**Collected data entries**.
== Segment start ==

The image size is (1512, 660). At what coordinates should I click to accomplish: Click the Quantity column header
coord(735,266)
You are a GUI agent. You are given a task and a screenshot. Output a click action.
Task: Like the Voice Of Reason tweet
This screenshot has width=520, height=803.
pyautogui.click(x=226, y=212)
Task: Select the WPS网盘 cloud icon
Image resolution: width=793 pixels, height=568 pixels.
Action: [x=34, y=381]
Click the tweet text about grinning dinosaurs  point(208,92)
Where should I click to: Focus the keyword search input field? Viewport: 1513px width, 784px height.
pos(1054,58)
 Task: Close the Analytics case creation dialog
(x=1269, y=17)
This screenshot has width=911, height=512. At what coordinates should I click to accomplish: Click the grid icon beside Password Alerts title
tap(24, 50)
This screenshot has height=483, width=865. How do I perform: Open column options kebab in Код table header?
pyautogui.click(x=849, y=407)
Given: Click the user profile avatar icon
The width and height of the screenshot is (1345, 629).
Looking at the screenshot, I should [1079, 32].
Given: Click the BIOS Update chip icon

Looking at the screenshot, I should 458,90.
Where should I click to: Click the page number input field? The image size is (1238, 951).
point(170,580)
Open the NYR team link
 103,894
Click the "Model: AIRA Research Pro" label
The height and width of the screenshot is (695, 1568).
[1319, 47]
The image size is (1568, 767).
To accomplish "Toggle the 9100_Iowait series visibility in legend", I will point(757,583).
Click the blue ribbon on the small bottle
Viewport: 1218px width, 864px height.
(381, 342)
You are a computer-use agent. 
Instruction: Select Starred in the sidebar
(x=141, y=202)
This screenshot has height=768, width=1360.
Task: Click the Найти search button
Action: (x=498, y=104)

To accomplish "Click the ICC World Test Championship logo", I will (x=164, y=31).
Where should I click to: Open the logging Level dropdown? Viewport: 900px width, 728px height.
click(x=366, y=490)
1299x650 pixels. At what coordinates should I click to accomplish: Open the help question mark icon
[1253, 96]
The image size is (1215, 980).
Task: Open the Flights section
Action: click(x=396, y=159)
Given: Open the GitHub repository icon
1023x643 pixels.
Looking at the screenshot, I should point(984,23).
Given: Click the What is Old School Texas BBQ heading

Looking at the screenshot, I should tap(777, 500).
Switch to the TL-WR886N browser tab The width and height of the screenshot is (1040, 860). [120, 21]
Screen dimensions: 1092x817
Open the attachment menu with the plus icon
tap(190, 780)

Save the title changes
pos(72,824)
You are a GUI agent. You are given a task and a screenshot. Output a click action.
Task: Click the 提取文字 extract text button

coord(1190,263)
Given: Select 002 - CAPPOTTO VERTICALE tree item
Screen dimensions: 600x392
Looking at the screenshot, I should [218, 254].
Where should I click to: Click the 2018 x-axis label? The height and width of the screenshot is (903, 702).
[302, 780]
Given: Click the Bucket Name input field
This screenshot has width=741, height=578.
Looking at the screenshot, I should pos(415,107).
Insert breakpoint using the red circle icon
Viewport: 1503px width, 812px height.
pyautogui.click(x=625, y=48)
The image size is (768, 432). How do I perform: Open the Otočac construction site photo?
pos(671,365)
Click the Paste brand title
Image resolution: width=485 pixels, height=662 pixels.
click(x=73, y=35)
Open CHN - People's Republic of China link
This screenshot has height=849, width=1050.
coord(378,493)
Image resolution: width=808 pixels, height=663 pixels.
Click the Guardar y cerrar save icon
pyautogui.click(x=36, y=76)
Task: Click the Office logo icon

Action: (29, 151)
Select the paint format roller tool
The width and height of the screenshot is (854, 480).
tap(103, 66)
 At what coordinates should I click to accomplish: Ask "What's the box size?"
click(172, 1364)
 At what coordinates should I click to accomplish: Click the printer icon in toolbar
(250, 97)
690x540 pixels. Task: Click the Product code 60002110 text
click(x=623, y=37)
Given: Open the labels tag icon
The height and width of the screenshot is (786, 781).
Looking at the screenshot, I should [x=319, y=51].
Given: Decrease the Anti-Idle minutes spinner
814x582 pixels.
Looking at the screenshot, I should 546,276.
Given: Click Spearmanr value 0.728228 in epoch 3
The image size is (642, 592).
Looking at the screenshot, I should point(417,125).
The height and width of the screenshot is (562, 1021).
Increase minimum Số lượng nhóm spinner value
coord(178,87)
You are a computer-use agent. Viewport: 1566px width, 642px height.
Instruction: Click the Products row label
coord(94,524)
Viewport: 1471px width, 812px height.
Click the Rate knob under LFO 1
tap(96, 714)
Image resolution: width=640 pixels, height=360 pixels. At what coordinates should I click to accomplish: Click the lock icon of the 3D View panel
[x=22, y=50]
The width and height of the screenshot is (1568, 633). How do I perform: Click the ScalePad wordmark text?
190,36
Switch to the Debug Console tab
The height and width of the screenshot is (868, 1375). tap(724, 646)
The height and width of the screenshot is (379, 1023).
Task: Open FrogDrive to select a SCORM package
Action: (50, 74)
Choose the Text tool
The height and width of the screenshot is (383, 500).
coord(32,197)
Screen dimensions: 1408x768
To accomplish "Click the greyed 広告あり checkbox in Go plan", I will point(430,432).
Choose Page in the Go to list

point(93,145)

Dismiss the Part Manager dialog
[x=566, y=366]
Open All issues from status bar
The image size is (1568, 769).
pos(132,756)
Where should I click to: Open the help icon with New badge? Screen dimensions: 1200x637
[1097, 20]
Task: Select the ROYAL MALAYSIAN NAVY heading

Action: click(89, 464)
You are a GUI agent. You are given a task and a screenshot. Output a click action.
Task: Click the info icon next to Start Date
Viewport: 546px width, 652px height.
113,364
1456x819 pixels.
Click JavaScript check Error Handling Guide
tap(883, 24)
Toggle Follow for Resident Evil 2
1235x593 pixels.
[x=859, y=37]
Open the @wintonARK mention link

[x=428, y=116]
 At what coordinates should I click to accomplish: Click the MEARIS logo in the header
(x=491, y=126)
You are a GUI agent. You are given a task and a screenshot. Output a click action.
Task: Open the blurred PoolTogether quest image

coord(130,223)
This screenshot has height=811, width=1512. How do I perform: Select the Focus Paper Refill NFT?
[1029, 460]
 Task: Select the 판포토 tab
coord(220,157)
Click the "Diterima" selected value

== Segment end ==

**The problem**. The reply should restate the records above in full, character for character.

**Exercise output**.
The image size is (1512, 660). At what coordinates should I click to accomplish: Click the Quantity column header
coord(735,266)
You are a GUI agent. You are given a task and a screenshot. Output a click action.
Task: Like the Voice Of Reason tweet
This screenshot has width=520, height=803.
pyautogui.click(x=226, y=212)
Task: Select the WPS网盘 cloud icon
Image resolution: width=793 pixels, height=568 pixels.
Action: [x=34, y=381]
Click the tweet text about grinning dinosaurs  point(208,92)
Where should I click to: Focus the keyword search input field? Viewport: 1513px width, 784px height.
pos(1054,58)
 Task: Close the Analytics case creation dialog
(x=1269, y=17)
This screenshot has width=911, height=512. At what coordinates should I click to accomplish: Click the grid icon beside Password Alerts title
tap(24, 50)
This screenshot has height=483, width=865. How do I perform: Open column options kebab in Код table header?
pyautogui.click(x=849, y=407)
Given: Click the user profile avatar icon
The width and height of the screenshot is (1345, 629).
Looking at the screenshot, I should [1079, 32].
Given: Click the BIOS Update chip icon

Looking at the screenshot, I should 458,90.
Where should I click to: Click the page number input field? The image size is (1238, 951).
point(170,580)
Open the NYR team link
 103,894
Click the "Model: AIRA Research Pro" label
The height and width of the screenshot is (695, 1568).
[1319, 47]
The image size is (1568, 767).
To accomplish "Toggle the 9100_Iowait series visibility in legend", I will point(757,583).
Click the blue ribbon on the small bottle
Viewport: 1218px width, 864px height.
(381, 342)
You are a computer-use agent. 
Instruction: Select Starred in the sidebar
(x=141, y=202)
This screenshot has height=768, width=1360.
Task: Click the Найти search button
Action: (x=498, y=104)

To accomplish "Click the ICC World Test Championship logo", I will (x=164, y=31).
Where should I click to: Open the logging Level dropdown? Viewport: 900px width, 728px height.
click(x=366, y=490)
1299x650 pixels. At what coordinates should I click to accomplish: Open the help question mark icon
[1253, 96]
The image size is (1215, 980).
Task: Open the Flights section
Action: click(x=396, y=159)
Given: Open the GitHub repository icon
1023x643 pixels.
Looking at the screenshot, I should point(984,23).
Given: Click the What is Old School Texas BBQ heading

Looking at the screenshot, I should tap(777, 500).
Switch to the TL-WR886N browser tab The width and height of the screenshot is (1040, 860). [120, 21]
Screen dimensions: 1092x817
Open the attachment menu with the plus icon
tap(190, 780)

Save the title changes
pos(72,824)
You are a GUI agent. You are given a task and a screenshot. Output a click action.
Task: Click the 提取文字 extract text button

coord(1190,263)
Given: Select 002 - CAPPOTTO VERTICALE tree item
Screen dimensions: 600x392
Looking at the screenshot, I should [218, 254].
Where should I click to: Click the 2018 x-axis label? The height and width of the screenshot is (903, 702).
[302, 780]
Given: Click the Bucket Name input field
This screenshot has width=741, height=578.
Looking at the screenshot, I should pos(415,107).
Insert breakpoint using the red circle icon
Viewport: 1503px width, 812px height.
pyautogui.click(x=625, y=48)
The image size is (768, 432). How do I perform: Open the Otočac construction site photo?
pos(671,365)
Click the Paste brand title
Image resolution: width=485 pixels, height=662 pixels.
click(x=73, y=35)
Open CHN - People's Republic of China link
This screenshot has height=849, width=1050.
coord(378,493)
Image resolution: width=808 pixels, height=663 pixels.
Click the Guardar y cerrar save icon
pyautogui.click(x=36, y=76)
Task: Click the Office logo icon

Action: (29, 151)
Select the paint format roller tool
The width and height of the screenshot is (854, 480).
tap(103, 66)
 At what coordinates should I click to accomplish: Ask "What's the box size?"
click(172, 1364)
 At what coordinates should I click to accomplish: Click the printer icon in toolbar
(250, 97)
690x540 pixels. Task: Click the Product code 60002110 text
click(x=623, y=37)
Given: Open the labels tag icon
The height and width of the screenshot is (786, 781).
Looking at the screenshot, I should [x=319, y=51].
Given: Decrease the Anti-Idle minutes spinner
814x582 pixels.
Looking at the screenshot, I should 546,276.
Given: Click Spearmanr value 0.728228 in epoch 3
The image size is (642, 592).
Looking at the screenshot, I should point(417,125).
The height and width of the screenshot is (562, 1021).
Increase minimum Số lượng nhóm spinner value
coord(178,87)
You are a computer-use agent. Viewport: 1566px width, 642px height.
Instruction: Click the Products row label
coord(94,524)
Viewport: 1471px width, 812px height.
Click the Rate knob under LFO 1
tap(96, 714)
Image resolution: width=640 pixels, height=360 pixels. At what coordinates should I click to accomplish: Click the lock icon of the 3D View panel
[x=22, y=50]
The width and height of the screenshot is (1568, 633). How do I perform: Click the ScalePad wordmark text?
190,36
Switch to the Debug Console tab
The height and width of the screenshot is (868, 1375). tap(724, 646)
The height and width of the screenshot is (379, 1023).
Task: Open FrogDrive to select a SCORM package
Action: (50, 74)
Choose the Text tool
The height and width of the screenshot is (383, 500).
coord(32,197)
Screen dimensions: 1408x768
To accomplish "Click the greyed 広告あり checkbox in Go plan", I will point(430,432).
Choose Page in the Go to list

point(93,145)

Dismiss the Part Manager dialog
[x=566, y=366]
Open All issues from status bar
The image size is (1568, 769).
pos(132,756)
Where should I click to: Open the help icon with New badge? Screen dimensions: 1200x637
[1097, 20]
Task: Select the ROYAL MALAYSIAN NAVY heading

Action: click(89, 464)
You are a GUI agent. You are given a task and a screenshot. Output a click action.
Task: Click the info icon next to Start Date
Viewport: 546px width, 652px height.
113,364
1456x819 pixels.
Click JavaScript check Error Handling Guide
tap(883, 24)
Toggle Follow for Resident Evil 2
1235x593 pixels.
[x=859, y=37]
Open the @wintonARK mention link

[x=428, y=116]
 At what coordinates should I click to accomplish: Click the MEARIS logo in the header
(x=491, y=126)
You are a GUI agent. You are given a task and a screenshot. Output a click action.
Task: Open the blurred PoolTogether quest image

coord(130,223)
This screenshot has height=811, width=1512. How do I perform: Select the Focus Paper Refill NFT?
[1029, 460]
 Task: Select the 판포토 tab
coord(220,157)
Click the "Diterima" selected value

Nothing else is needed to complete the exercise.